T.D. Jakes, Tony Evans, Fred Luter, Dwight McKissic, and Other Christian Leaders Prepare Letter Urging Trump to Condemn Alt-Right and Lead National Unifying Effort

A group of prominent evangelical Christians are calling on President Donald Trump to take further steps to condemn white supremacists — specifically those in the alt-right — following the August white nationalist demonstration in Charlottesville, Virginia, that left one woman dead.

A letter that has been circulating privately among a coalition of pastors notes Trump’s efforts to denounce the white supremacists, but urges the President to go further in condemning the alt-right “by name.”

“This movement has escaped your disapproval,” the letter, obtained exclusively by CNN, reads. “We believe it is important for this movement to be addressed, for at its core it is a white identity movement and the majority of its members are white nationalists or white supremacists.
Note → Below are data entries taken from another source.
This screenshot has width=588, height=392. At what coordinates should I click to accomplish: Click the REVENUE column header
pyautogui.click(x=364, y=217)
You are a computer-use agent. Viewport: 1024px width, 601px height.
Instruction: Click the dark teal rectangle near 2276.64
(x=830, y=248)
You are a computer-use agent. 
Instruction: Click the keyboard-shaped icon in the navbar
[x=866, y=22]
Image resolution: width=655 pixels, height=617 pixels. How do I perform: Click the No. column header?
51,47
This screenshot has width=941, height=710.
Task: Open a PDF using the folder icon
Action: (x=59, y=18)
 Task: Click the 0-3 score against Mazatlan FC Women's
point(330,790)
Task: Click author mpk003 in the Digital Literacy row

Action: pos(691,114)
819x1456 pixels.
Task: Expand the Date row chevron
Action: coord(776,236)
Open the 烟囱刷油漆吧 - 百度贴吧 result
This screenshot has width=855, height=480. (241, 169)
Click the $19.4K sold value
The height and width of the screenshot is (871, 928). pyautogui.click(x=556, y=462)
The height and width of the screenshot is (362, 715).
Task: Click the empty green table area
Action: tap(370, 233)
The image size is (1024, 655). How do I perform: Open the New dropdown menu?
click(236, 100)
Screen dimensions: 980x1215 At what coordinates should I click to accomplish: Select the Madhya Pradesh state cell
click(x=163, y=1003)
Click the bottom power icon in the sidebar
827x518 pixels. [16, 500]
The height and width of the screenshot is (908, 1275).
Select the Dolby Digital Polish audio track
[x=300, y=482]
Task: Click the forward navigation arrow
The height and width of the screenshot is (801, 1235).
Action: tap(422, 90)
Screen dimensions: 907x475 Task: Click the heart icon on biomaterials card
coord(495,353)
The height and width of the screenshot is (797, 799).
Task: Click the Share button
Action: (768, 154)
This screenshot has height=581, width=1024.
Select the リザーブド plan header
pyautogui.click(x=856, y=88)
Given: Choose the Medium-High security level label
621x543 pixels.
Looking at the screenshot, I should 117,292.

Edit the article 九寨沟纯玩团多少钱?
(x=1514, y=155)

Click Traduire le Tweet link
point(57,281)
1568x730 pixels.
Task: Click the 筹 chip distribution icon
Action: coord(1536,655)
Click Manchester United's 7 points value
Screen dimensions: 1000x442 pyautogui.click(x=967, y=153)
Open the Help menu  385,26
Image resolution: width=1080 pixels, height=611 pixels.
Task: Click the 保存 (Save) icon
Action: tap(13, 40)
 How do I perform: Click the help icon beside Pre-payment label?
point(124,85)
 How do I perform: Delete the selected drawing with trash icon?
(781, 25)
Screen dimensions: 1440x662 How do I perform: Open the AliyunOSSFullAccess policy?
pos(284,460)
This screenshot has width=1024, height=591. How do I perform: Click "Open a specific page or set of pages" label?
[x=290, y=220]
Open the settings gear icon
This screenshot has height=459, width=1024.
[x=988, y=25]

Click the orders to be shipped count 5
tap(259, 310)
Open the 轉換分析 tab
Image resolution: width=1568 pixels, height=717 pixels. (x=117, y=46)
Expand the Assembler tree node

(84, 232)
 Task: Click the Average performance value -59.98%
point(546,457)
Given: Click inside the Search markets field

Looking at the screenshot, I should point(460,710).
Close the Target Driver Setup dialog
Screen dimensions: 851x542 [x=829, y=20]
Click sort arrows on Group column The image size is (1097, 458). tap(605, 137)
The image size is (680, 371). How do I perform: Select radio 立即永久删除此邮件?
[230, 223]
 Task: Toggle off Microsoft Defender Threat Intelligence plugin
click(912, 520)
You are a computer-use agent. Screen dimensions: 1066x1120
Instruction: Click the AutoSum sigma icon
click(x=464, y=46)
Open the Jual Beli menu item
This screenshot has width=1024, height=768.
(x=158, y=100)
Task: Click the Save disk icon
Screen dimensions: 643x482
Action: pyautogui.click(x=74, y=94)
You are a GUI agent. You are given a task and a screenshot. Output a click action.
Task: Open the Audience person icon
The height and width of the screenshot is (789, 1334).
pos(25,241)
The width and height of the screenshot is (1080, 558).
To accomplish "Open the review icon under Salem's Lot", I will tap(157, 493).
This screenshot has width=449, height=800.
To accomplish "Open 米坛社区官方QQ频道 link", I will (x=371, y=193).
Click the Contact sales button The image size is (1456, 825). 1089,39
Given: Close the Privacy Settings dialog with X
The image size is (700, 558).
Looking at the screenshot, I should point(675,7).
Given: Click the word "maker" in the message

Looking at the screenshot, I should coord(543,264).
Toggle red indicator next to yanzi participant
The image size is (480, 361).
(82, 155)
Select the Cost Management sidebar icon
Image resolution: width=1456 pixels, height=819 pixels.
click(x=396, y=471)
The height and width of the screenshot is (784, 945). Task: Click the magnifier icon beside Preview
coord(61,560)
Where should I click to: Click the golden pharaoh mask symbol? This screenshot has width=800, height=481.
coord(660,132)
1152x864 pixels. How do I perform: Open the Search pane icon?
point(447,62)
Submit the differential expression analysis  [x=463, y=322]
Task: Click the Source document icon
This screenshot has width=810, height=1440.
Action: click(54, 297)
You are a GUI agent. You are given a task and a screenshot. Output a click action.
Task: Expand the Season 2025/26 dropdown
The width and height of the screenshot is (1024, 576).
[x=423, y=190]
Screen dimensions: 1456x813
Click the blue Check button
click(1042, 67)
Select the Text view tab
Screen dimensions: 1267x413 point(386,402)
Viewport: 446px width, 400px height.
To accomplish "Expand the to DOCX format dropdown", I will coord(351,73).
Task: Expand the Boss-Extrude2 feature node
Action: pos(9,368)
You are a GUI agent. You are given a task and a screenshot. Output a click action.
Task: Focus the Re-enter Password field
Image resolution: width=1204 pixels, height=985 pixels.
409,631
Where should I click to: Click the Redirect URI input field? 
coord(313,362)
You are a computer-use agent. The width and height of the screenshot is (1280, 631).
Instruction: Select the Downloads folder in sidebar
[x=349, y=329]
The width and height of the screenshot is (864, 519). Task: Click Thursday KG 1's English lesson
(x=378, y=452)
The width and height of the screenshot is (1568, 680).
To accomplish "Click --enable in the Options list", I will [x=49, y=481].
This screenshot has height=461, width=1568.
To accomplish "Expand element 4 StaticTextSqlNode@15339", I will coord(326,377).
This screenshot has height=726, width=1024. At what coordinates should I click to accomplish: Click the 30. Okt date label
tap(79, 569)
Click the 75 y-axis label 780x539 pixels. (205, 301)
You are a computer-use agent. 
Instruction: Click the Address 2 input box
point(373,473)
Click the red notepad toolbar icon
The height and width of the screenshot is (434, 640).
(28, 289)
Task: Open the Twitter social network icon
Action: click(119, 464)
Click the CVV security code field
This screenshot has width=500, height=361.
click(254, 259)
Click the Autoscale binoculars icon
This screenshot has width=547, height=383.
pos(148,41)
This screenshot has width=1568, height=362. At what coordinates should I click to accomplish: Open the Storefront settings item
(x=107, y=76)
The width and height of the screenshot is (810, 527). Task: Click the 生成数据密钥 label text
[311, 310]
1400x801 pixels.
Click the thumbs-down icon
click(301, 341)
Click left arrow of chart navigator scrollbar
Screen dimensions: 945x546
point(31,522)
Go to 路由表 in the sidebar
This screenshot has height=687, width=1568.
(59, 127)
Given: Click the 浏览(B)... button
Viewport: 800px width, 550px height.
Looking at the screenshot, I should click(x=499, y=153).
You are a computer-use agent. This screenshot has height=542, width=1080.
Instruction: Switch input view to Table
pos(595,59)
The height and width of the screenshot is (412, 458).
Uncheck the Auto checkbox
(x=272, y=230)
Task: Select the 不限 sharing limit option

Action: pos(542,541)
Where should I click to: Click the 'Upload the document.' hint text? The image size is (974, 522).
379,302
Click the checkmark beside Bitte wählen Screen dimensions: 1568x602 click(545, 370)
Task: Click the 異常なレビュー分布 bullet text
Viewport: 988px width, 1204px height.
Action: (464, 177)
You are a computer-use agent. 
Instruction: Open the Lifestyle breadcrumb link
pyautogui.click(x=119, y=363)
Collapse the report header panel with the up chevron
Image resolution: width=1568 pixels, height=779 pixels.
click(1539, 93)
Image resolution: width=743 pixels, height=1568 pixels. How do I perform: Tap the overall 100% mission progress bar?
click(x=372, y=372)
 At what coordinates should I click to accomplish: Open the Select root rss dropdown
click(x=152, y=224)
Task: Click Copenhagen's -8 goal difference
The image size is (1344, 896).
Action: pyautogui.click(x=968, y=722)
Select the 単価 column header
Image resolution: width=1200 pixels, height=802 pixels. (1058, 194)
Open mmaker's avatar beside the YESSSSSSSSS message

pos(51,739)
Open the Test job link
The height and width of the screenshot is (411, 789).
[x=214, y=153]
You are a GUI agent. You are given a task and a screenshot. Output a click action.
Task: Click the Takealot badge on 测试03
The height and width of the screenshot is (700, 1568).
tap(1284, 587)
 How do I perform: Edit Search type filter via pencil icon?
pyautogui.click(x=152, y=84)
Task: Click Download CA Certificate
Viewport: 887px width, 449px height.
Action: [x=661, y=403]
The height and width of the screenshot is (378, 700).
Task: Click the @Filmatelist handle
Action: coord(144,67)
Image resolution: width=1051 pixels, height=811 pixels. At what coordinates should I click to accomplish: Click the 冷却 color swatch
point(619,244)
This movement gained public prominence during your candidacy for President of the United States. Supporters of the movement have claimed that you share their vision for our country. These same supporters have sought to use the political and cultural concerns of people of goodwill for their prejudiced political agendas. It concerned many of us when three people associated with the alt-right movement were given jobs in the White House.”

Initial signers of the letter include Southern Baptist Convention President Rev. Steve Gaines, former SBC President Rev. Fred Luter and the Rev. T.D. Jakes, a mentor of Trump’s top spiritual adviser, Rev. Paula White. No members of Trump’s Evangelical Advisory Board have signed the letter as of this writing.

The White House did not immediately return a request for comment.

Trump was widely criticized for his response to the white nationalist demonstrations in Charlottesville, Virginia, last month after he claimed that “both sides” were to blame for violence and said there were “some very fine people” among the white nationalist protesters.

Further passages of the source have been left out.